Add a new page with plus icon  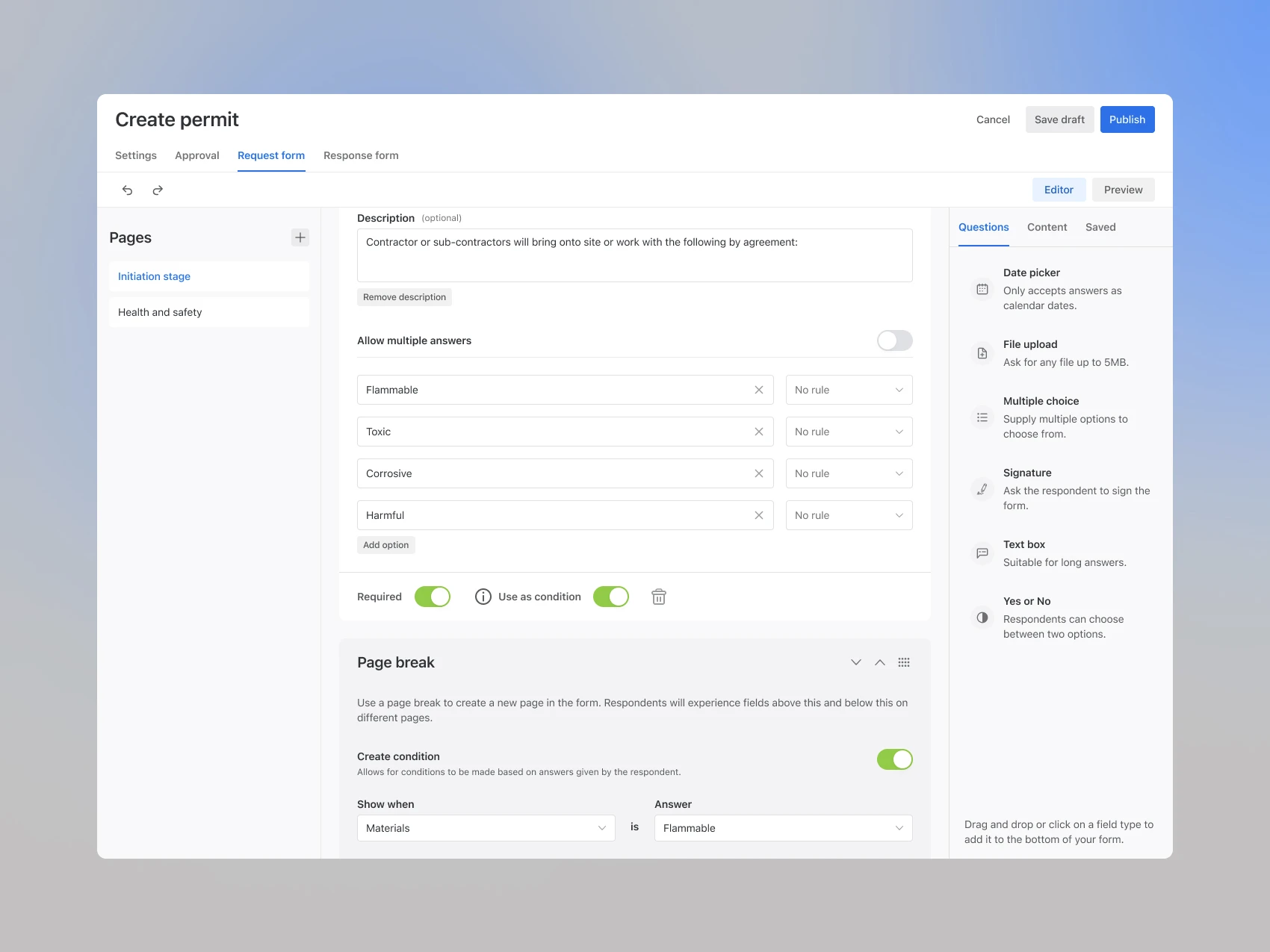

..............................

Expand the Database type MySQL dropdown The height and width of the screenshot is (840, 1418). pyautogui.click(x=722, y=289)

..............................

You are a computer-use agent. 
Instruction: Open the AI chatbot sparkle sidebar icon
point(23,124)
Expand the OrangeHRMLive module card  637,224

..............................

# Problem description
The reply should hold only the lines of the listing above starting at the line containing "You are a computer-use agent." and ending at the line containing "Expand the OrangeHRMLive", exactly as written.

# Task response
You are a computer-use agent. 
Instruction: Open the AI chatbot sparkle sidebar icon
point(23,124)
Expand the OrangeHRMLive module card  637,224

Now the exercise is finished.